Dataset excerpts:
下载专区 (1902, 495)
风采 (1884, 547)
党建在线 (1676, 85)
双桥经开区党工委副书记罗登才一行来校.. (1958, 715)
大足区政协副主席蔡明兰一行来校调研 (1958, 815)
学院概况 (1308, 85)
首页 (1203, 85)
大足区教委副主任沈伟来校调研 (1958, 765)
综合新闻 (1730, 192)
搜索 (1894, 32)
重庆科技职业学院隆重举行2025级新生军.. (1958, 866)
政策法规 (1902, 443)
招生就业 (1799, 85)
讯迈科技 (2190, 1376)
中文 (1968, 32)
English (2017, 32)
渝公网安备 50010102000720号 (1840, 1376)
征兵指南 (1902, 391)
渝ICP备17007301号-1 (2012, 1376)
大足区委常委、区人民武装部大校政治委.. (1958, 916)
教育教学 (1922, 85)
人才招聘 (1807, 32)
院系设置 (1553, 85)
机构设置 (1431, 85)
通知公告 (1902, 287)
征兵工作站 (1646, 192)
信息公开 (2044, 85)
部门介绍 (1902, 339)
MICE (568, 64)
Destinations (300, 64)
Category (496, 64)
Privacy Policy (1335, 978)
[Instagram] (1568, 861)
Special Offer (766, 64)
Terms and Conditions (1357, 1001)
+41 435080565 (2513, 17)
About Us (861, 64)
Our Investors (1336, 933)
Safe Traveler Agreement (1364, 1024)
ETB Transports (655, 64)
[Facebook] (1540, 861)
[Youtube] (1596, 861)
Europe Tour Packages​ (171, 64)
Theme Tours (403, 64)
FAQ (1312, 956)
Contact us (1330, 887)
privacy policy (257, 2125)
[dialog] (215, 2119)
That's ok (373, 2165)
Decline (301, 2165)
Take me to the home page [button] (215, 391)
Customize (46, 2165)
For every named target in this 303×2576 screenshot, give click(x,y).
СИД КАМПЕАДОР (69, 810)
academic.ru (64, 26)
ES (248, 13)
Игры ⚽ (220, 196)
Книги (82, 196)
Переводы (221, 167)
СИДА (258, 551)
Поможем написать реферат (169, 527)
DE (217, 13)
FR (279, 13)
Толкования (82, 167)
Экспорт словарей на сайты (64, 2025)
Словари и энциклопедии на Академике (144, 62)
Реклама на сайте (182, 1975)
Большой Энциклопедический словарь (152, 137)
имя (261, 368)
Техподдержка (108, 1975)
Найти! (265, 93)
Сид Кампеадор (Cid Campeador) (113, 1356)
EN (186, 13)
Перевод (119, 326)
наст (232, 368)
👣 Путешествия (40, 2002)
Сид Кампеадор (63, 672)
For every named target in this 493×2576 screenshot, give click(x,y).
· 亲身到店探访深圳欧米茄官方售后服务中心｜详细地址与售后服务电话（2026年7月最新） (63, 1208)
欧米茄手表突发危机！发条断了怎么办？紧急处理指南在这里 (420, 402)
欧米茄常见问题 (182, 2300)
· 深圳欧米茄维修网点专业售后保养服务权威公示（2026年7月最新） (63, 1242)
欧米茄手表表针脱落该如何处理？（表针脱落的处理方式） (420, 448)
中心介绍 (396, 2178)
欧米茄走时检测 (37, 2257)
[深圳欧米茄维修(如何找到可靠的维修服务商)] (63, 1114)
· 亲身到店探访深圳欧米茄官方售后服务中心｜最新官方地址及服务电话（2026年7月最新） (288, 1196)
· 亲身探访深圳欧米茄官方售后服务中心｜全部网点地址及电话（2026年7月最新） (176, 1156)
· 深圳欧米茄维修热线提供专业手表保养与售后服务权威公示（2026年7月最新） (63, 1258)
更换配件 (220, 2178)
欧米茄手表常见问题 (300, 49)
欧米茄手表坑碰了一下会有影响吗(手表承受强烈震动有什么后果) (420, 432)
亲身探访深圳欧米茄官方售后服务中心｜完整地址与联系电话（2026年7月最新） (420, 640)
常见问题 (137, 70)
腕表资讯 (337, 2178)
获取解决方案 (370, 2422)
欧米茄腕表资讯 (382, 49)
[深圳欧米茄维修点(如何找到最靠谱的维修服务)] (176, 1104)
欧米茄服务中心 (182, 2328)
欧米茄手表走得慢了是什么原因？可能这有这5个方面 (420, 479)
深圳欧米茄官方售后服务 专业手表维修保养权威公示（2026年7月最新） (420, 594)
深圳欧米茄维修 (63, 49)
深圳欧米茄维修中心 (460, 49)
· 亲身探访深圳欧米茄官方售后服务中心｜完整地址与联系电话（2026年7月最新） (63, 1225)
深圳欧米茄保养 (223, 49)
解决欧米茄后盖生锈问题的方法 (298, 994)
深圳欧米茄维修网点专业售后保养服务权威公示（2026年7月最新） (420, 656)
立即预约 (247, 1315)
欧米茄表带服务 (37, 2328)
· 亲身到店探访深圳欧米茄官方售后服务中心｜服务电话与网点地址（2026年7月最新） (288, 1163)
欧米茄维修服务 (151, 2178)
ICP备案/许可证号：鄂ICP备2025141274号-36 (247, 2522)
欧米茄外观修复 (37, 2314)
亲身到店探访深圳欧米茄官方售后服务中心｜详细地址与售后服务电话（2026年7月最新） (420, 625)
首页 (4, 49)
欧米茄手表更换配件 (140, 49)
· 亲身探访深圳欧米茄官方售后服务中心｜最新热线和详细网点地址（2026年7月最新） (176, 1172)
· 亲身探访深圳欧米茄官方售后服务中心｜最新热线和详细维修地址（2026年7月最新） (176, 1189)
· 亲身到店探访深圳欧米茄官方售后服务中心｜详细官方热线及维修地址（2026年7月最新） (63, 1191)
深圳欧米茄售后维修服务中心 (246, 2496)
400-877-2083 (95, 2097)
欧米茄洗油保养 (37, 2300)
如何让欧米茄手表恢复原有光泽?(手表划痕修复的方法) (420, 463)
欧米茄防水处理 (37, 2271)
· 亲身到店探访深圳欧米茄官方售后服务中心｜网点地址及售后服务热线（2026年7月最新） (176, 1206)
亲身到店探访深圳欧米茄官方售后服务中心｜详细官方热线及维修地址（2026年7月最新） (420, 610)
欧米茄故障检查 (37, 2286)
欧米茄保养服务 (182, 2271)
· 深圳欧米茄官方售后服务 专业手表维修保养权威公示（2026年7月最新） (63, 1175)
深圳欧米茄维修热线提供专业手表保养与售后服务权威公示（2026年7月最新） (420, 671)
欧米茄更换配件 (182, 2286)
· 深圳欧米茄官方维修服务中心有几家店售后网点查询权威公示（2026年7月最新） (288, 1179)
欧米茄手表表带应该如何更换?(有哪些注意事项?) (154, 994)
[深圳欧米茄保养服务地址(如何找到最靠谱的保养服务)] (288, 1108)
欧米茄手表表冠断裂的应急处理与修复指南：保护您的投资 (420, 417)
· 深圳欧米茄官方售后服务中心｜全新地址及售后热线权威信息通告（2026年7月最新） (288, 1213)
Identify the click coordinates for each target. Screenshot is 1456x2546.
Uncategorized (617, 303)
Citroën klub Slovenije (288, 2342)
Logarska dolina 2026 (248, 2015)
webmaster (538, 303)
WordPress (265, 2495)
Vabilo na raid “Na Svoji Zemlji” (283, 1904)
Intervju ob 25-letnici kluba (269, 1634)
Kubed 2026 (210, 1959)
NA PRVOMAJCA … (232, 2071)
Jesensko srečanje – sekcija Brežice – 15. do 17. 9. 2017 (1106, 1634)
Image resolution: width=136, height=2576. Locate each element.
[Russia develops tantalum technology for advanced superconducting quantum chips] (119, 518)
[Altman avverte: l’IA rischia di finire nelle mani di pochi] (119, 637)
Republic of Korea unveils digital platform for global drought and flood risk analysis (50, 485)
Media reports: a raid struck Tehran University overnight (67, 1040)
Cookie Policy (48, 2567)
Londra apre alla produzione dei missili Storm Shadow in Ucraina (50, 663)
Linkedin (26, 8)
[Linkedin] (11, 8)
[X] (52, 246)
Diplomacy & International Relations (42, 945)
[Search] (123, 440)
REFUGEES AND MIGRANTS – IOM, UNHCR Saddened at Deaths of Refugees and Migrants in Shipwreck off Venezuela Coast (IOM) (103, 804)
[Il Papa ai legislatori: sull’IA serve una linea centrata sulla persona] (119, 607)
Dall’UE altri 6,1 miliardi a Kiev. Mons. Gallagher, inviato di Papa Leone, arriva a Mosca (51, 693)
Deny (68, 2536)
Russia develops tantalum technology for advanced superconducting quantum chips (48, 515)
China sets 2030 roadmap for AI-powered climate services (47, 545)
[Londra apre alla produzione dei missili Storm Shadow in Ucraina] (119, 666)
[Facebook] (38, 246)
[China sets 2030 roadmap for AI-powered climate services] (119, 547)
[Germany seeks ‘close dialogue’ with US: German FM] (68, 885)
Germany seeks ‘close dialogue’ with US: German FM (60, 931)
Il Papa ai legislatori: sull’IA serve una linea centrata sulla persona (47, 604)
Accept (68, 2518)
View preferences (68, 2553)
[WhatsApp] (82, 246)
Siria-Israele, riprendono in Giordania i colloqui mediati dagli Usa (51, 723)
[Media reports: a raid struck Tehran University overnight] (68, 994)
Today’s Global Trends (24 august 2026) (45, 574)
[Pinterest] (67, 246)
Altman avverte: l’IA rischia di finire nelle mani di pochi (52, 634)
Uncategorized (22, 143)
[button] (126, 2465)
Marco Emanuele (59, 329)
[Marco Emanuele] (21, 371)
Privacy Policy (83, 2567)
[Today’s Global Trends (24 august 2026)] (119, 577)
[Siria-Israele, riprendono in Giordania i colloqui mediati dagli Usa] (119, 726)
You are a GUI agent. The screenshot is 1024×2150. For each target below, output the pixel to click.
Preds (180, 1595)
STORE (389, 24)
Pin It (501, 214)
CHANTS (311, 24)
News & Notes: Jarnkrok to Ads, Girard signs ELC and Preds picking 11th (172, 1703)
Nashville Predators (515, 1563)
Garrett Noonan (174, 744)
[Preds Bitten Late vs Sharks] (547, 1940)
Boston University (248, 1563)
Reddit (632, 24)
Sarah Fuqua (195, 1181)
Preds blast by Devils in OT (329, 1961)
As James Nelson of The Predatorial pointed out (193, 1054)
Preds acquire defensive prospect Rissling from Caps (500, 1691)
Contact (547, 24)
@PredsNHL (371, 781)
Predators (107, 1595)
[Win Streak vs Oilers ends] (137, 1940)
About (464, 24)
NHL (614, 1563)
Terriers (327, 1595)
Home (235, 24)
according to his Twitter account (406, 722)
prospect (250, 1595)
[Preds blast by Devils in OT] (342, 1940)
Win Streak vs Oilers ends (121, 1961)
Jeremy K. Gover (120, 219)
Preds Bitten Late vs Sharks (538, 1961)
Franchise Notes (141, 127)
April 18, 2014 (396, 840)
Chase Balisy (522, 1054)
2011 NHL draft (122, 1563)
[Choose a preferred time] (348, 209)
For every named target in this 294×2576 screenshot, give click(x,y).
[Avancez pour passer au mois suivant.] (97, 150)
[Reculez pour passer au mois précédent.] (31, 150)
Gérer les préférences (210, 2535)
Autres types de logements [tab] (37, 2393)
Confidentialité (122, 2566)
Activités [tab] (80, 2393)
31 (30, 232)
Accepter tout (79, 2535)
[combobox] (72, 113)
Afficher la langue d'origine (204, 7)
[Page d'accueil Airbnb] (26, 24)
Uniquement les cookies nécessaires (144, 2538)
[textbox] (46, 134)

▸ **TASK INSTRUCTIONS**: Find every line of the data that includes the string "serve". Copy each of those lines.

▸ **RESPONSE TO THIS EXERCISE**:
[Il Papa ai legislatori: sull’IA serve una linea centrata sulla persona] (119, 607)
Il Papa ai legislatori: sull’IA serve una linea centrata sulla persona (47, 604)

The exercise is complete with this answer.